REQUIREMENT: Please copy, exactly and with no pictures, only the lines from the one containing "The width and" through the last line of the records.
##### DATA EXCERPTS
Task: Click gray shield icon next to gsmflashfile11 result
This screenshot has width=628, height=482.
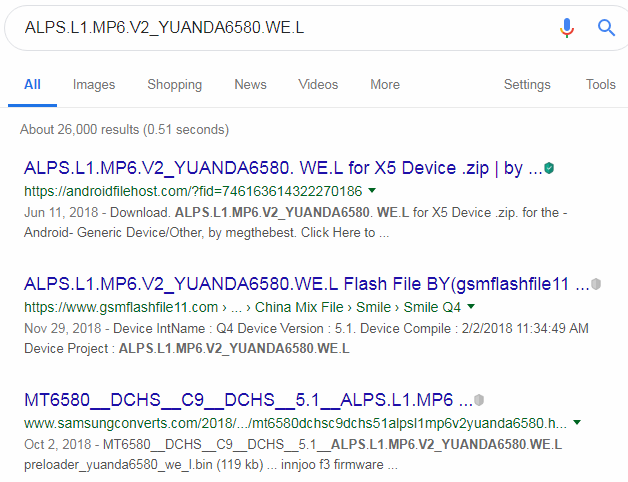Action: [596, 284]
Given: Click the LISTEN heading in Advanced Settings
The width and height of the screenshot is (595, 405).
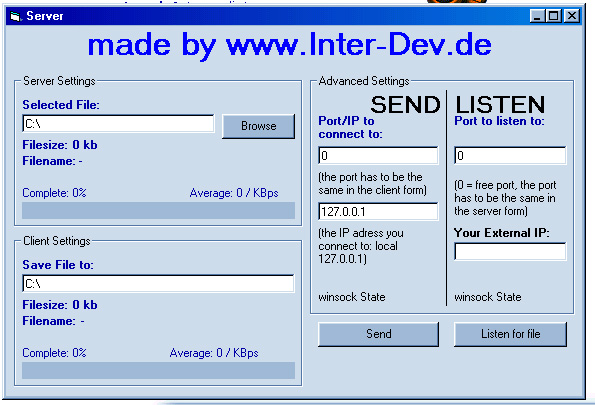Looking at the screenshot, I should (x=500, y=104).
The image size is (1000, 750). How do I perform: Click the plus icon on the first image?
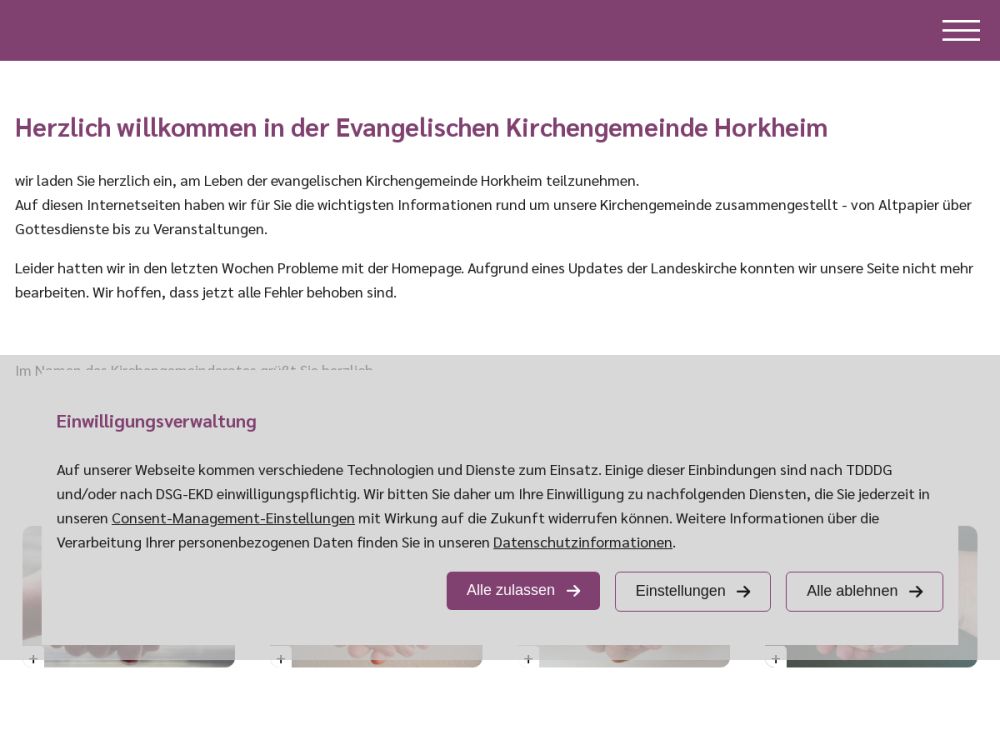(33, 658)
##########
RESPONSE TO THIS TASK:
The width and height of the screenshot is (595, 405).
Looking at the screenshot, I should (x=500, y=104).
The image size is (1000, 750). How do I perform: Click the plus icon on the first image?
(33, 658)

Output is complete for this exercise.